I have to confess, over the course of the first few months of the creative writing exercise I gave myself (adapting the Book of Psalms to fan poetry), I was really itching to give James Mangold’s 3:10 to Yuma a go. When I finally wrote it, I ended up holding it back. But here we go.

This is one of my favorite movies, with two of my favorite actors going toe to toe, and I even found out the name of the handsome black horse Russell rides in this movie! That’s Ribbon. Ribbon was my favorite, out of all the horses Russell had ridden in the movies, until Honey made an appearance in The Water Diviner. (Although I do think it’s super cool that Rusty and George, who both turned heads in Gladiator, made starring appearances in Ridley Scott’s Robin Hood, too!)

Based on the 36th Psalm, this one is naturally in the voice of Ben Wade.

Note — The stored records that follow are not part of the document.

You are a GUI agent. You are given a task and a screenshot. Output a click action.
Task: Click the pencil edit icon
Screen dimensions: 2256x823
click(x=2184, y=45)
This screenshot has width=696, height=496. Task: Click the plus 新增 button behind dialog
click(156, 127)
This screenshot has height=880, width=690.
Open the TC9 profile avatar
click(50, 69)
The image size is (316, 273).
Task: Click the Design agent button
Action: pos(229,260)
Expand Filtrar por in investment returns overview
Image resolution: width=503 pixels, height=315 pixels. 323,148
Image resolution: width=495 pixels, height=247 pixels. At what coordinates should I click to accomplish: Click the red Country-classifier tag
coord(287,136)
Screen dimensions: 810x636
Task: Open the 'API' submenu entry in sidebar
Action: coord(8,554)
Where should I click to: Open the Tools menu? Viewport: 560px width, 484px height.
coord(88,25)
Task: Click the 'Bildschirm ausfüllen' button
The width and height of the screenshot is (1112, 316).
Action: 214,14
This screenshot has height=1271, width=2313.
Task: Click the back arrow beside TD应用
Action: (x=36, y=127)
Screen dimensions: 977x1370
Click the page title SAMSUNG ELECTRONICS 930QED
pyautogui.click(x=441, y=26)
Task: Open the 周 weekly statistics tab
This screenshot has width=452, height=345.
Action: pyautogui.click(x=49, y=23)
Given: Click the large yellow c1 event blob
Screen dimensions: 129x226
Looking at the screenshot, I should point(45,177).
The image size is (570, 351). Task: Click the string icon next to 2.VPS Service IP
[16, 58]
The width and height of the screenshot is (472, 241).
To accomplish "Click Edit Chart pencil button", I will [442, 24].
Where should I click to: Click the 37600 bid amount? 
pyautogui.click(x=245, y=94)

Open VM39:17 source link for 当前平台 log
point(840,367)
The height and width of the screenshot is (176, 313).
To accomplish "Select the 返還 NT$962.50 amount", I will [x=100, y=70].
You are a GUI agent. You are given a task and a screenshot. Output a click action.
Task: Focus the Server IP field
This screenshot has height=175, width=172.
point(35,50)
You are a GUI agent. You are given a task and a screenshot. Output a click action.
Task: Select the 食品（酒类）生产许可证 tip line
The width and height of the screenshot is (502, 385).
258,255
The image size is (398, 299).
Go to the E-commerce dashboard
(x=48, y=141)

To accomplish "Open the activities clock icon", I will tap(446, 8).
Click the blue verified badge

I hear the voice of crime speak to the wicked
as it speaks to me with the weight of my heart:
“There is no fear of God or holy justice
upon the world that stands before my eyes.”
The sparkle in the eyes of crime seduced me
by feeding off my sin – hatred is a fuel.
I learned the trade of mischief and deception,
and laid aside all other trades and virtues.
Getaways and murders can be planned a-bed,
but the leader of a gang must cut a stance,
only evil itself escapes his contempt.
I can be awed by the heavens – this kindness
is a kind of faithfulness to that night sky.
God’s justice lights like sunshine on bare mountains,
his judgment opens like a naked defile,
that man and beast escape by singular grace.
The farthest hawk pays tribute to this kindness,
and I but shelter in his soaring shadow.
I take my fill from the fare of providence,
and from wild streams and passing delights drink up.
For I will not spurn to take the best from life.
I can take pleasure in acts of kindness, too.
Draw down your mercy on those who know your law,
and save your justice for the gates of hell.
Let no man’s pride in this life overtake mine,
nor the hand of the wicked stay my hand.
There lie the murderers I led to this death.
They fell where they stood – they did not strike in time.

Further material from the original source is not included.